--- Given records ---
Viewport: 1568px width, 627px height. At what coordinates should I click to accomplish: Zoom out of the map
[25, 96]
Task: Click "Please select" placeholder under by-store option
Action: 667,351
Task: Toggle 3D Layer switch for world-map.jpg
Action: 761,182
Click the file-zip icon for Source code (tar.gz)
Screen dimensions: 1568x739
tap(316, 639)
---
Copy down every record, keeping each one exact.

Viewport: 1568px width, 627px height. At what coordinates should I click to accomplish: Zoom out of the map
[25, 96]
Task: Click "Please select" placeholder under by-store option
Action: 667,351
Task: Toggle 3D Layer switch for world-map.jpg
Action: 761,182
Click the file-zip icon for Source code (tar.gz)
Screen dimensions: 1568x739
tap(316, 639)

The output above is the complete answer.